O juiz da 1ª Vara Federal Criminal de Vitória, Marcus Vinicius Figueiredo de Oliveira Costa, condenou a dentista Solange Belge Christo e mais quatro pessoas acusadas de participar da fraude no recebimento da pensão de um ex-auditor fiscal, morto em 2008. Na sentença divulgada nesta quarta-feira (4), o magistrado determinou ainda a suspensão imediata do benefício de R$ 13 mil mensais, antes do trânsito em julgado do caso. A dentista e os quatro filhos do ex-auditor terão que cumprir medidas restritivas de Direito, além de ressarcir o prejuízo ao erário, estimado em R$ 700 mil.
Os réus foram condenados à pena de um ano e quatro meses de reclusão, em regime aberto, mas a sanção foi substituída pela prestação de serviço comunitário e o pagamento de multa cível.
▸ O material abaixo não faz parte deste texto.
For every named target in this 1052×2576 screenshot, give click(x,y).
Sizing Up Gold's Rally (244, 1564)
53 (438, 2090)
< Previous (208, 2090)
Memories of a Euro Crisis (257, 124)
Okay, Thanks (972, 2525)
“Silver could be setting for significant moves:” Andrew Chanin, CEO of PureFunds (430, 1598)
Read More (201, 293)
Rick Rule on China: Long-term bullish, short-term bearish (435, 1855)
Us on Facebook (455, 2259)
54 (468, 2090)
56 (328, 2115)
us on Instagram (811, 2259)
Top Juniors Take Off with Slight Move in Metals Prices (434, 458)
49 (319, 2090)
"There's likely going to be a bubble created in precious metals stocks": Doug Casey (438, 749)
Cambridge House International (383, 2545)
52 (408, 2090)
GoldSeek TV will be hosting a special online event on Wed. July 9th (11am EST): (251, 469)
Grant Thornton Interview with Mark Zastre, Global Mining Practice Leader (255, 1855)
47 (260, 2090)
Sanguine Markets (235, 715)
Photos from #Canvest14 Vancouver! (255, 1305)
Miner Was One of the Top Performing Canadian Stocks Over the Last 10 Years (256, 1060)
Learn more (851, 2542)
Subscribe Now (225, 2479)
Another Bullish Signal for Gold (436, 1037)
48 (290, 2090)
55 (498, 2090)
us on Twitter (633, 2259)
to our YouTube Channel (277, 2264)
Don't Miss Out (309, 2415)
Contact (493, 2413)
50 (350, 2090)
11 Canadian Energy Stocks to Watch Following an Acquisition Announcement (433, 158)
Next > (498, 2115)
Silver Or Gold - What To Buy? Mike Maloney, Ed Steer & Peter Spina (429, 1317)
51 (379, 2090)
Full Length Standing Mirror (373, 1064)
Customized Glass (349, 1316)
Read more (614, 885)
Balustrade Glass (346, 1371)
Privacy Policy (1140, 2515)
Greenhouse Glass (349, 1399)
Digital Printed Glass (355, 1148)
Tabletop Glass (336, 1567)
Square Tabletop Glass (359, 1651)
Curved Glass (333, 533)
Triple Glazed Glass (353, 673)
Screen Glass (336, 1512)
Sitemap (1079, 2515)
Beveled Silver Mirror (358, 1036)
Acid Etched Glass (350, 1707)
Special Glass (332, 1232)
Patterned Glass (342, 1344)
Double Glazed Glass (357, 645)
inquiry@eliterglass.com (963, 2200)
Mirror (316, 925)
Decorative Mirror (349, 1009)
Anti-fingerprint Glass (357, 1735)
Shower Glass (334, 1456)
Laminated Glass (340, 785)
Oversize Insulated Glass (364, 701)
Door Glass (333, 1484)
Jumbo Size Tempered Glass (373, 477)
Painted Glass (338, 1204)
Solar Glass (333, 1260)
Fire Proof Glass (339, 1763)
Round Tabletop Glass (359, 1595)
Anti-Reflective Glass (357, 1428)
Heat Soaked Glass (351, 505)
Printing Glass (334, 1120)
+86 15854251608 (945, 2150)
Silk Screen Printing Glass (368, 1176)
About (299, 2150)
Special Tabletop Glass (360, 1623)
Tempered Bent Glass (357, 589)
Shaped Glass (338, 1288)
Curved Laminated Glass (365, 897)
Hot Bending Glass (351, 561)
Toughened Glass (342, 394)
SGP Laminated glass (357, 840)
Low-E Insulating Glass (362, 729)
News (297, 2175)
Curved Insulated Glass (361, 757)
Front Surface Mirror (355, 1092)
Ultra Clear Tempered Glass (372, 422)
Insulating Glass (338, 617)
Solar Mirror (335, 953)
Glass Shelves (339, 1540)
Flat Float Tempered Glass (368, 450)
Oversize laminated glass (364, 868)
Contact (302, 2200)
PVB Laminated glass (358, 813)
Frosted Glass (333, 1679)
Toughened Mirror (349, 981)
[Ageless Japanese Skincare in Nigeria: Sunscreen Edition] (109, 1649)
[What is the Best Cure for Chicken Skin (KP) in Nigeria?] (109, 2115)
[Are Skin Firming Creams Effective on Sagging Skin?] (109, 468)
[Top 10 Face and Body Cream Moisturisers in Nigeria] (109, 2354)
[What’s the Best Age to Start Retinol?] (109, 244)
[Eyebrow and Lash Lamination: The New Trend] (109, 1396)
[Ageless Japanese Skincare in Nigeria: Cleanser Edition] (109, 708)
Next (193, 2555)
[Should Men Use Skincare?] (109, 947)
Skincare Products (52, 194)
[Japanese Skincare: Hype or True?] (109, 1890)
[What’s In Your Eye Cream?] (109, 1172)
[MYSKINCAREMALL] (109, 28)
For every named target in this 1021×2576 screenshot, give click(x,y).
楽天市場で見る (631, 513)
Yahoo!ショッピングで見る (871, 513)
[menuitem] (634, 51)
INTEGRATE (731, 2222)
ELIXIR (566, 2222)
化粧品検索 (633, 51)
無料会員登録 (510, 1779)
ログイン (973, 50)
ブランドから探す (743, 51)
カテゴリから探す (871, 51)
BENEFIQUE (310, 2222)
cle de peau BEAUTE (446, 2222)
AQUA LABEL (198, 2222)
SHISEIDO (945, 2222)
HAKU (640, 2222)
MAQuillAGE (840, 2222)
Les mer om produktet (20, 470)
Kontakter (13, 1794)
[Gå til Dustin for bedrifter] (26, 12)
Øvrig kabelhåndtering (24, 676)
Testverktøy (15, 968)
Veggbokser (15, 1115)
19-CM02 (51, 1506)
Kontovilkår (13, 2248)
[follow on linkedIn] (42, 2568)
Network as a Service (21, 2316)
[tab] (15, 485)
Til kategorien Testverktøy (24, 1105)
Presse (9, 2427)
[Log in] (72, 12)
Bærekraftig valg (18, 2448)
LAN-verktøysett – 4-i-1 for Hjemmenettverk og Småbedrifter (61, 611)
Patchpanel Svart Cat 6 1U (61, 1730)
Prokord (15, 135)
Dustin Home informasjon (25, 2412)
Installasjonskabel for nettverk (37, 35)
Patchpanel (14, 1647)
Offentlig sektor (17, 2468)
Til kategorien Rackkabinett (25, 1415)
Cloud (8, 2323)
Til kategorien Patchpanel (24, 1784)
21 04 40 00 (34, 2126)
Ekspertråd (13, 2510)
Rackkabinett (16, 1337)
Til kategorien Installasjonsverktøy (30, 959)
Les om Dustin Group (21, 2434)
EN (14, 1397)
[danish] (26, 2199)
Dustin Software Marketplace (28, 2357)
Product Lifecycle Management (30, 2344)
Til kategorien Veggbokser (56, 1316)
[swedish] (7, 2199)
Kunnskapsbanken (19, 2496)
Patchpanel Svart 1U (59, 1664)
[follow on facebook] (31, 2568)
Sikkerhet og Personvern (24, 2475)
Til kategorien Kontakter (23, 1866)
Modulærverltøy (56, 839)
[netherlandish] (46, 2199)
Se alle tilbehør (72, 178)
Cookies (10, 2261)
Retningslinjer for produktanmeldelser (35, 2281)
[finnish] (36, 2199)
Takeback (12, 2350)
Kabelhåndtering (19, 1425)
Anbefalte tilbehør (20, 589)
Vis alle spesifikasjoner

O Ministério Público Federal (MPF) estimou que, caso a fraude não fosse detectada, a pensionista ainda receberia quase R$ 5 milhões até completar 78 anos (expectativa média de vida das brasileiras).
Segundo a denúncia inicial (0013880-16.2011.4.02.5001), a dentista teria solicitado o pedido de pensão baseado na suposta união estável com o ex-auditor fiscal, no período entre setembro de 2005 a outubro de 2009. Os filhos do ex-servidor (Antônio Elder de Carvalho, Rosanne de Carvalho, Luciane de Carvalho e Vânia de Carvalho), em audiência na Justiça, prestaram declarações também afirmando que o casal vivia em união estável.
No entanto, o órgão ministerial relatou que o Tribunal de Contas da União (TCU) e a Controladoria Geral da União (CGU) teriam examinado o requerimento da dentista e as investigações apontaram diversos indícios de que a união estável seria forjada. Essas investigações teriam revelado que o comprovante de endereço da pensionista só foi apresentado um ano após a morte do ex-auditor fiscal, bem como os comprovantes de conta corrente conjunta e de saques feitos pela dentista tem data posterior ao falecimento.
Outro ponto que chamou a atenção das autoridades foi o fato de todos os depoimentos colhidos indicarem que, na realidade, a mulher mantinha um relacionamento com o filho do suposto “companheiro”, fato que acabou sendo levado em consideração na sentença final do caso.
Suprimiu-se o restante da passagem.